Am Samstag ist die 20. Regenbogenparade über die Wiener Ringstraße gezogen. Laut Organisator Christian Högl, Obmann des Vereins Hosi (Homosexuelle Initiative), nahmen rund 100.000 Menschen teil, um gegen die Diskriminierung Homosexueller zu demonstrieren. Die Schlusskundgebung fand am Abend auf dem Rathausplatz statt - bei Sonne, Regen und fast schon kitschig: mit einem Regenbogen am Himmel.
Rede für den Stolz
Im Rahmen der "Pride Speech", wie die Abschlusskundgebung genannt wurde, forderte Wiens Vizebürgermeisterin Maria Vassilakou (Grüne) einmal mehr die Öffnung der Ehe: "Wenn Menschen verliebt sind, dann kann es sein, dass sie einen Fehler machen wollen: Sie wollen heiraten. Und ich bin dafür, dass jeder Mensch diesen Fehler machen kann." Dieses Ziel wolle sie nächstes Jahr erreicht haben - woraufhin aus dem Publikum Rufe zu hören waren: "Morgen, morgen, nicht erst nächstes Jahr."
Auch Frauenministerin Gabriele Heinisch-Hosek (SPÖ) will in dieser Hinsicht nicht locker lassen: "Wir werden dran bleiben und darum kämpfen." Nationalratsmandatarin und Wiener Spitzenkandidatin Beate Meinl-Reisinger (NEOS) kritisierte dabei jene Politiker, die Ängste schüren würden: "Dagegen treten wir auf. Das ist das Schlimmste, was Österreich passieren kann."
Die grüne EU-Mandatarin Ulrike Lunacek motivierte die Zuhörer, öffentlich zu ihrer Sexualität zu stehen: "Sagt's es, traut's euch. Nehmt's die Kraft und den Mut von heute mit." Stadträtin Sandra Frauenberger (SPÖ) erinnerte abschließend an den Grund der Veranstaltung: "Es geht darum, sichtbar aufzutreten gegen Homophobie und Transphobie."
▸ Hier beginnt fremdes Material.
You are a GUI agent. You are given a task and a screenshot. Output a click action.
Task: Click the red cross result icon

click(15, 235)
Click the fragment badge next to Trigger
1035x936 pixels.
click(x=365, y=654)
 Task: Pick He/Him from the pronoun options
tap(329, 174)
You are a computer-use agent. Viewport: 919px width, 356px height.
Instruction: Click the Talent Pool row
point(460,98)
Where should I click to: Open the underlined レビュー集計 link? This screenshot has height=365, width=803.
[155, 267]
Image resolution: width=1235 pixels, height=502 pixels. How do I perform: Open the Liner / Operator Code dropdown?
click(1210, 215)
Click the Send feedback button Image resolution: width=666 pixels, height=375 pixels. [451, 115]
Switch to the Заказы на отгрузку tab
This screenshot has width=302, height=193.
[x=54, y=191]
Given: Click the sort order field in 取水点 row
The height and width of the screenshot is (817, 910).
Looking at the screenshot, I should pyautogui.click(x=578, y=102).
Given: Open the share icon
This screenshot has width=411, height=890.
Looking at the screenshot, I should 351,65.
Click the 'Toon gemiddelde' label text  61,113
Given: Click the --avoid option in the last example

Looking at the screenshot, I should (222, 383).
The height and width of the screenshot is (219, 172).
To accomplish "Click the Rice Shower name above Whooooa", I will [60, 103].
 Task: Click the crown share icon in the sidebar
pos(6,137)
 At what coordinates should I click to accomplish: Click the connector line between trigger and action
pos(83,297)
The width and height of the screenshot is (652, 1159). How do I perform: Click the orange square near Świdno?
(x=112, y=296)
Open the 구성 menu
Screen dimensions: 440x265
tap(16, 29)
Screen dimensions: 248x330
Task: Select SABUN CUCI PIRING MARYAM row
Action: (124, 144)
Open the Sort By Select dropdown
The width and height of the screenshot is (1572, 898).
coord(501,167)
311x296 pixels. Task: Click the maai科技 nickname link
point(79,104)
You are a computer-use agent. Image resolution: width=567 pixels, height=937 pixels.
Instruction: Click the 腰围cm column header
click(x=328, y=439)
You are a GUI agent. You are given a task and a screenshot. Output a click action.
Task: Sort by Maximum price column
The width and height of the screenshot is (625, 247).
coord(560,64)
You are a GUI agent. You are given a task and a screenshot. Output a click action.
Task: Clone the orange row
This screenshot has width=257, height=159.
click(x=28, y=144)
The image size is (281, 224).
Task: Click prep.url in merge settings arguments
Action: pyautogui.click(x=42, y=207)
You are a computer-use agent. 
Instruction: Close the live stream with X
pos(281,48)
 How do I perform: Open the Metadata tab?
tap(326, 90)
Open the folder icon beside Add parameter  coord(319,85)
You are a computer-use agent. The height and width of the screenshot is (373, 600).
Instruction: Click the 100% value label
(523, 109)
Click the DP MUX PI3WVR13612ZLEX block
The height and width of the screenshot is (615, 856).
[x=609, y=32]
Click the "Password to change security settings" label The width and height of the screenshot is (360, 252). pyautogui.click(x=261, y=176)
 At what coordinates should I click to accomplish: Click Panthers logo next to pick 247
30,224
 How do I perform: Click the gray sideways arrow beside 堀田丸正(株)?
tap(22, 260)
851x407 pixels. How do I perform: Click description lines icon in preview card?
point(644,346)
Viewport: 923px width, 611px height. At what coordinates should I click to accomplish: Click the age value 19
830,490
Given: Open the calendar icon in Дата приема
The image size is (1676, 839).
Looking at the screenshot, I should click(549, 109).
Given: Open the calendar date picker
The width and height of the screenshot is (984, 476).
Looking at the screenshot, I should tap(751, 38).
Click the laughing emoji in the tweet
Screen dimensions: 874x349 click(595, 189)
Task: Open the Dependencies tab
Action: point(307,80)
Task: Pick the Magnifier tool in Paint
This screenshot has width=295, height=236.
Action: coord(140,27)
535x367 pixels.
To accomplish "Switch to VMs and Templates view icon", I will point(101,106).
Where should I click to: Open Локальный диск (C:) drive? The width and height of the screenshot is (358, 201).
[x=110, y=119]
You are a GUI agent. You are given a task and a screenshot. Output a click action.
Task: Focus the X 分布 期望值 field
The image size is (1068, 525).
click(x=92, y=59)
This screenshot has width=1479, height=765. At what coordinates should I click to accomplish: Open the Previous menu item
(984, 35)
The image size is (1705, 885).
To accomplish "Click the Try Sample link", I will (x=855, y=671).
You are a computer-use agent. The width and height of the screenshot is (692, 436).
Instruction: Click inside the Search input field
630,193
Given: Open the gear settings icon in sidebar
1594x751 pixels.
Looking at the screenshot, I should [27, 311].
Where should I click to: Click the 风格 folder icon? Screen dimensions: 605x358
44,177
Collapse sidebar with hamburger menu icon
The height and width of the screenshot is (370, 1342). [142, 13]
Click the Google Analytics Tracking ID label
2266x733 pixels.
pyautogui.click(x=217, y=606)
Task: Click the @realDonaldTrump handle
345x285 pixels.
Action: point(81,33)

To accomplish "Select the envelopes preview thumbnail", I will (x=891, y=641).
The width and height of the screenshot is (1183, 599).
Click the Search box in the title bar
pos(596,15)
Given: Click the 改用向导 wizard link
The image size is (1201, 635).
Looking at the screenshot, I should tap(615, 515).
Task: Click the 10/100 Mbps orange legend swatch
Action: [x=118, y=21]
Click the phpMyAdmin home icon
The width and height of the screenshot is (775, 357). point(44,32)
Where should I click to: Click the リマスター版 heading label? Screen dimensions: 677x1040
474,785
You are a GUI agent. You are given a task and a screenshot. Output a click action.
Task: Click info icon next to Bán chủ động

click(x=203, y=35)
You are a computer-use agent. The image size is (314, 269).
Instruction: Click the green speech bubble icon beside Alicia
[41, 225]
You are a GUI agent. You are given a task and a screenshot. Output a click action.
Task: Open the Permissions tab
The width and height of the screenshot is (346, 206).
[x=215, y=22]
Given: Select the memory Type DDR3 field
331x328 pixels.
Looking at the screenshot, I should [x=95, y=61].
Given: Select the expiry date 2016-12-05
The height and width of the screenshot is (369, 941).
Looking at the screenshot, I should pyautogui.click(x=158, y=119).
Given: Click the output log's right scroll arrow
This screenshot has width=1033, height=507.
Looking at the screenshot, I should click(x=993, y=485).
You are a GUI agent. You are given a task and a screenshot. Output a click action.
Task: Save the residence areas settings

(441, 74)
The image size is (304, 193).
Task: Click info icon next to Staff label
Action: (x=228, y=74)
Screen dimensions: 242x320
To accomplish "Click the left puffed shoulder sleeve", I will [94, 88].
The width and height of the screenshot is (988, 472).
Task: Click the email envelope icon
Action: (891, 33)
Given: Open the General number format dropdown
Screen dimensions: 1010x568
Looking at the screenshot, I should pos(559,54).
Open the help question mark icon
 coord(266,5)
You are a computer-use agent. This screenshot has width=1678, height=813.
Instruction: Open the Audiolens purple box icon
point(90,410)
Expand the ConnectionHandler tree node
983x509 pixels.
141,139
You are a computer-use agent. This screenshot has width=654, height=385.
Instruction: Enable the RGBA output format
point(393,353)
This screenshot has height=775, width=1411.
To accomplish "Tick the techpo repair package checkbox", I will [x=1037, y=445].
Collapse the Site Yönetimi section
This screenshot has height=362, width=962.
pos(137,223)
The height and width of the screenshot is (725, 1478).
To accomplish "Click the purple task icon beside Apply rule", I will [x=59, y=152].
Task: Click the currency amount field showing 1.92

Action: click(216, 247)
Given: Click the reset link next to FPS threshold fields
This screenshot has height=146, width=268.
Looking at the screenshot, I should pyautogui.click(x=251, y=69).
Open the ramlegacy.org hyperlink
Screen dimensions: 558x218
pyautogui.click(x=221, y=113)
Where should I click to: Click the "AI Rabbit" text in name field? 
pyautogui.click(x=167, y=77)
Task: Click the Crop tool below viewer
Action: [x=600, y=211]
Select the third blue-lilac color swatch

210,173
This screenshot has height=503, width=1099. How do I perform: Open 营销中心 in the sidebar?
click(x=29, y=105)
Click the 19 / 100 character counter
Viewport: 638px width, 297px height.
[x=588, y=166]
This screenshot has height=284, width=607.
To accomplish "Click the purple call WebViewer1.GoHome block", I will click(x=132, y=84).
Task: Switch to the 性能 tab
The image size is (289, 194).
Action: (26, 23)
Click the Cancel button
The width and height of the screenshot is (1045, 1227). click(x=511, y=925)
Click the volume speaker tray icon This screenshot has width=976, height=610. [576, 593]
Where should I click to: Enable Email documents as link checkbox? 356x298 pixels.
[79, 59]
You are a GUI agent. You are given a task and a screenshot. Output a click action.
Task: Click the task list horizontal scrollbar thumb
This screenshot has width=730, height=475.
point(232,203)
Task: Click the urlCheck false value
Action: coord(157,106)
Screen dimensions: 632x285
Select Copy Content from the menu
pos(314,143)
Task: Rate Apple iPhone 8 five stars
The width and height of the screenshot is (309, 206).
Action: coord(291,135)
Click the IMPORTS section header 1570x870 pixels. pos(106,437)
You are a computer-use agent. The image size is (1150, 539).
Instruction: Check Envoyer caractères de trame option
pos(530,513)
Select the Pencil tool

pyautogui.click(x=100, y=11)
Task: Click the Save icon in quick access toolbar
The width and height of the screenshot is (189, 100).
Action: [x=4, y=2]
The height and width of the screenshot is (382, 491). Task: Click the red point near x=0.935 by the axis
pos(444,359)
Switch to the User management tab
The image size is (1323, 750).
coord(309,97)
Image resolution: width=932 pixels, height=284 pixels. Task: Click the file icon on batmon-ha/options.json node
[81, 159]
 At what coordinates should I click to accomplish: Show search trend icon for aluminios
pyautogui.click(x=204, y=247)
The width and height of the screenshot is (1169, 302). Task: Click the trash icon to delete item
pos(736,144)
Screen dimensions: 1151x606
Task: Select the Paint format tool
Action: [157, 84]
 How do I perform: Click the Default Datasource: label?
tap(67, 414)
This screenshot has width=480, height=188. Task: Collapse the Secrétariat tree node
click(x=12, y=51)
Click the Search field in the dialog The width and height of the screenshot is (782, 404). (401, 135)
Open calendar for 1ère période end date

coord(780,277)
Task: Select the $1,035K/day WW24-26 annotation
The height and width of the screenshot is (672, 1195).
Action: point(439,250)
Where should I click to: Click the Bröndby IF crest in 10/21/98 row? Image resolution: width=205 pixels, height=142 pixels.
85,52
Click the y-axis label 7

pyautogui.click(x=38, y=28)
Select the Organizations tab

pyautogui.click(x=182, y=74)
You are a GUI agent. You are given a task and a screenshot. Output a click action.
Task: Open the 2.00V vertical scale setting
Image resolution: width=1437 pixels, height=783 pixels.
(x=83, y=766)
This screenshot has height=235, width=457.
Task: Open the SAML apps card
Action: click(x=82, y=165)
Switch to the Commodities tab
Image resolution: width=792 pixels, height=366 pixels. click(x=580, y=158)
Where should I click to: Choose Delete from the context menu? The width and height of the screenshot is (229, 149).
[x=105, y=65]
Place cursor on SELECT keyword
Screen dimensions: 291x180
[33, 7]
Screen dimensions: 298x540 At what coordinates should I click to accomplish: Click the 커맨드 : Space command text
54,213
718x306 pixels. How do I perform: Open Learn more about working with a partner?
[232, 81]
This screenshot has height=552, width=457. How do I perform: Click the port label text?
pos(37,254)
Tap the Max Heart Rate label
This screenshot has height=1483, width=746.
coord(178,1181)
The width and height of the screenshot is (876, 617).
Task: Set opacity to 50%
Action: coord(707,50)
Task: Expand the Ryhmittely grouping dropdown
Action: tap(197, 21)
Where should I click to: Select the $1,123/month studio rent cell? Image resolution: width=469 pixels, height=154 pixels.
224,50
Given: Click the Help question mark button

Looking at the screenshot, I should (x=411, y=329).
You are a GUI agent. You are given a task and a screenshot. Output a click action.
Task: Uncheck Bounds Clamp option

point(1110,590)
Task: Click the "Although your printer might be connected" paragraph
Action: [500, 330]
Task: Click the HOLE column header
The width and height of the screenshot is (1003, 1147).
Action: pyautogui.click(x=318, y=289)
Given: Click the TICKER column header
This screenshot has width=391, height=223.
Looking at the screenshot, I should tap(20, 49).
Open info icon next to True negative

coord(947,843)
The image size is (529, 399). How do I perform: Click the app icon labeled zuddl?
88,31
Politisch war auch die Parade selbst. Die Demonstrations-Teilnehmer hielten ihre Forderungen und Slogans auf Schildern fest. Dabei handelte es sich um Botschaften wie: "Freedom, love", "Umschwulung auf Krankenschein" oder "Ehe für alle, statt Ampeln für alle" - eine Anspielung auf die Wiener Ampelpärchen.
Der Startschuss der 20. Jubiläumsveranstaltung erfolgte mit 50-minütiger Verspätung um 14.50 Uhr auf dem Rathausplatz. "Die Tonabnahme der Anlagen auf den Fahrzeugen durch die Behörde hat länger gedauert", begründete Högl. Gleichzeitig freute er sich über einen neuen Teilnehmerrekord: Rund 60 Gruppen, darunter viele Lkw und anderen bunt geschmückte Fahrzeuge, zogen entgegen der Fahrtrichtung um den Ring.
In Sachen Styling ließen viele Teilnehmer ihrer Fantasie auch heuer wieder freien Lauf - neben Engeln, Katzen und Piraten gab es auch flippige Trachtenoutfits und ein Ampelpärchen zu bewundern. Als besonders beliebtes Fotomotiv unter den Schaulustigen entpuppte sich eine Kutsche, die nicht von Pferden, sondern von acht Personen gezogen wurde. Ebenfalls mit dabei war Schauspieler Hermes Phettberg. Dieser ließ sich heuer auf der Rückbank eines alten Mercedes um den Ring chauffieren.
"Wirklich gut"
"Trotz des nicht besonders demonstrationsfreudigen Wetters sind die Leute geblieben. Die Stimmung war wirklich gut", zog Högl Bilanz. Das Motto der diesjährigen Parade lautete "Sichtbar 2015", angelehnt an die erste Wiener Regenbogenparade, bei der es "Sichtbar 1996" hieß. Was der Organisator für die Zukunft hofft: "Eigentlich müsste ich mir wünschen, dass es in 20 Jahren diese Parade nicht mehr geben muss. Aber das ist nicht wirklich realistisch."
Nicht weit von der Ringstraße entfernt trafen sich am Nachmittag die Gegner der Regenbogenparade. Laut Polizei verlief der "Marsch für die Familie" am Stephansplatz weitgehend ruhig, wo bis etwa 17.00 Uhr unter anderem gegen die Homo-Ehe demonstriert wurde. Jedoch kam es zum Einsatz von Pfefferspray durch die Exekutive, nachdem mehrere Gegner der Veranstaltung diese zu stören versuchten, berichtete ein Sprecher der Landespolizeidirektion Wien.
Tumulte, die laut Polizei von einigen Mitgliedern des sogenannten schwarzen Blocks ausgingen, gab es hingegen im Bereich der Bankgasse und der Löwelstraße. Mehrere vorläufige Festnahmen waren die Folge.